- What is needed -
Pictures stay out. Extract the lines below from the first one through the line with "1568x705 pixels.", both included.

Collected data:
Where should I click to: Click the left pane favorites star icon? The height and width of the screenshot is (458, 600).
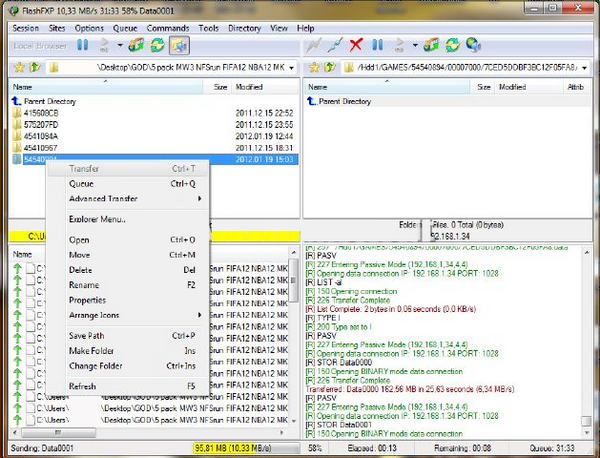click(x=15, y=67)
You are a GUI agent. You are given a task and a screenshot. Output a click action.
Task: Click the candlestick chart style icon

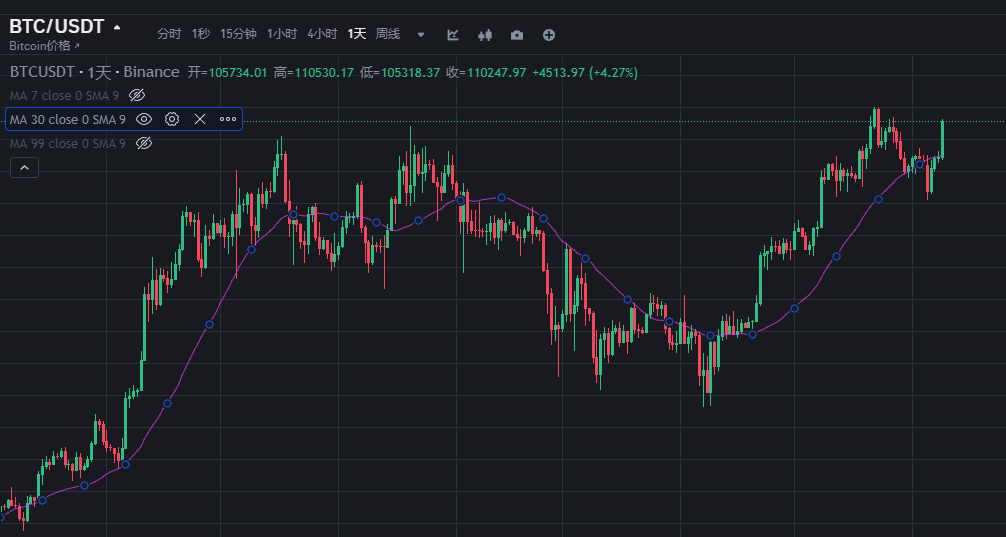[485, 35]
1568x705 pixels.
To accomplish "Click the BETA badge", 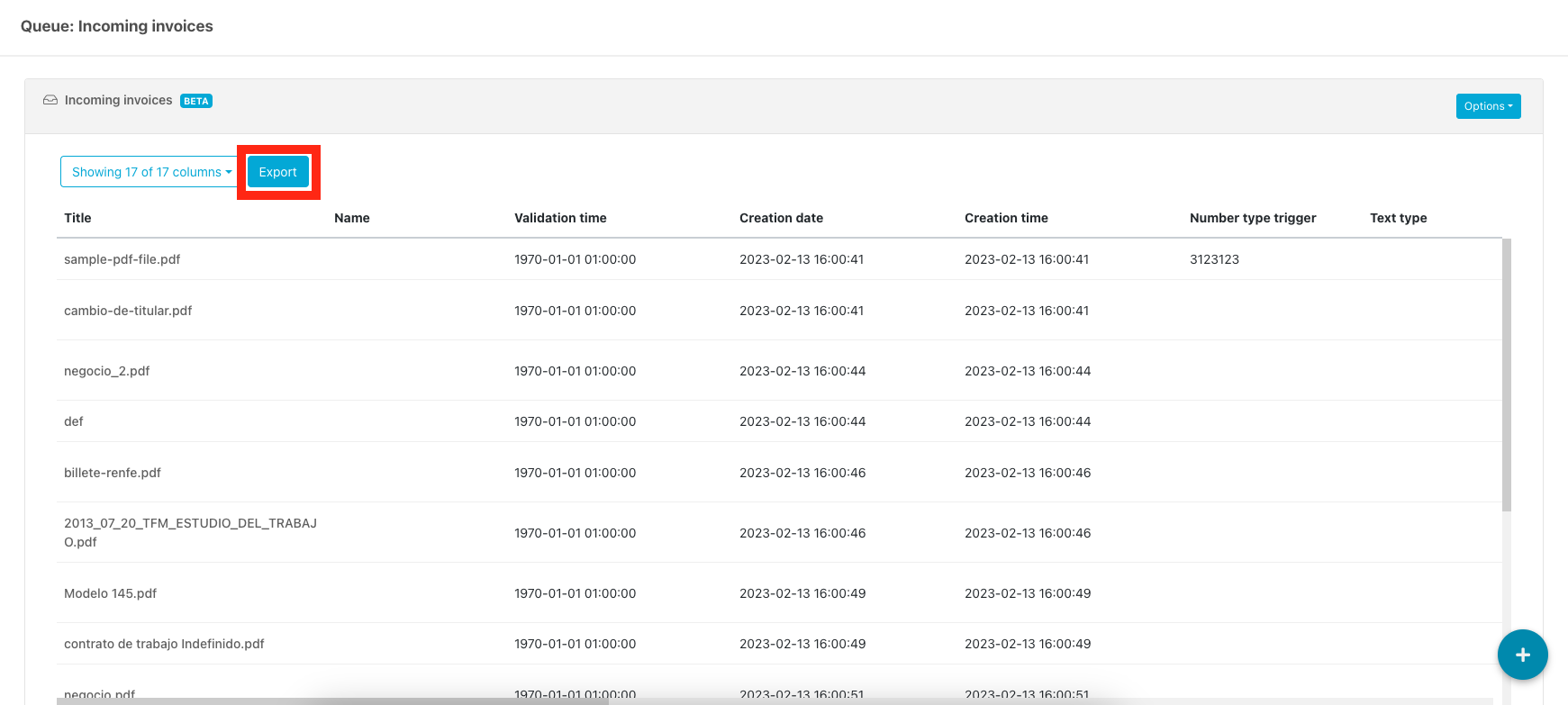I will click(196, 101).
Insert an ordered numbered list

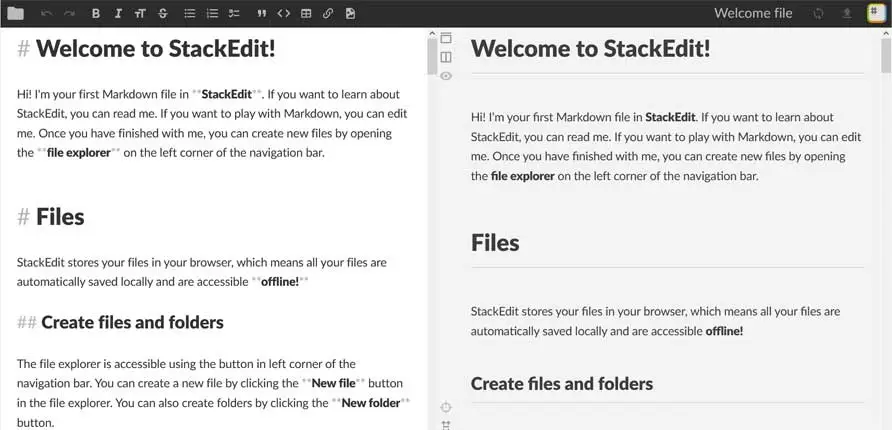[212, 13]
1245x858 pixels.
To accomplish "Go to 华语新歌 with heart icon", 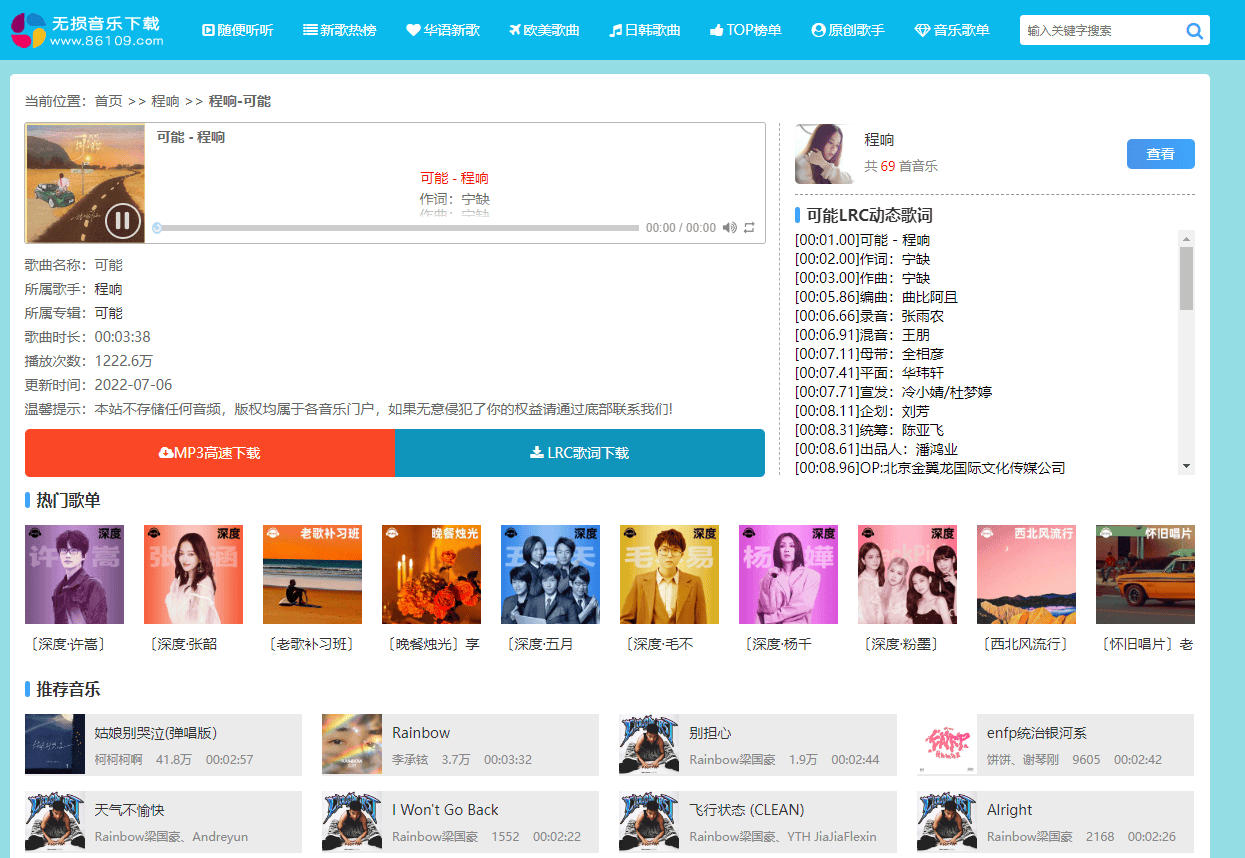I will pos(443,30).
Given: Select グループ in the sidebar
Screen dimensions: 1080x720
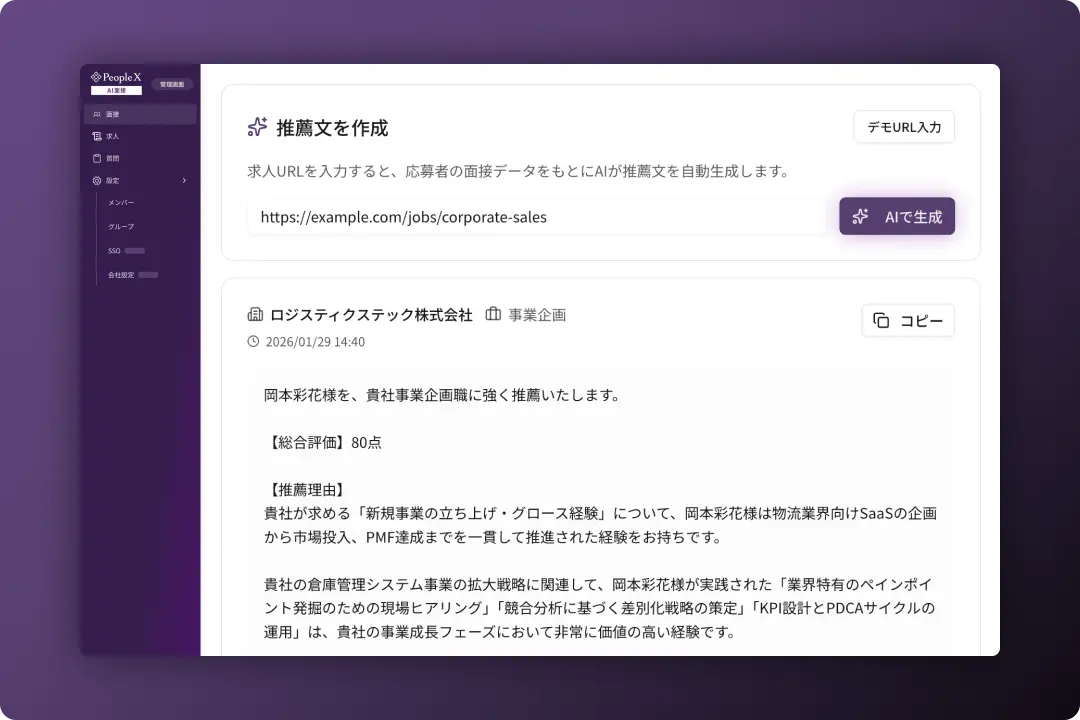Looking at the screenshot, I should [x=121, y=226].
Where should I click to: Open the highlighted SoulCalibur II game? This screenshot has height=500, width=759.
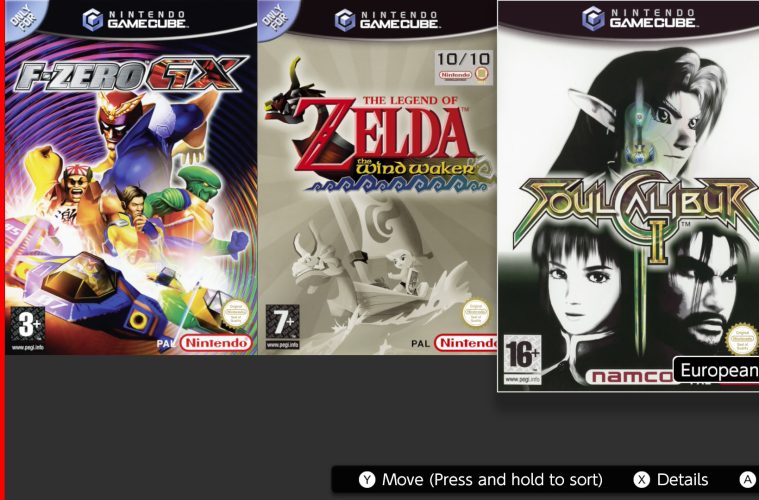point(628,196)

- Result of the exercise -
Where should I click to: Click the left pane favorites star icon? The height and width of the screenshot is (458, 600).
click(x=15, y=67)
You are a GUI agent. You are given a task and a screenshot. Output a click action.
Task: Click the candlestick chart style icon

[485, 35]
1568x705 pixels.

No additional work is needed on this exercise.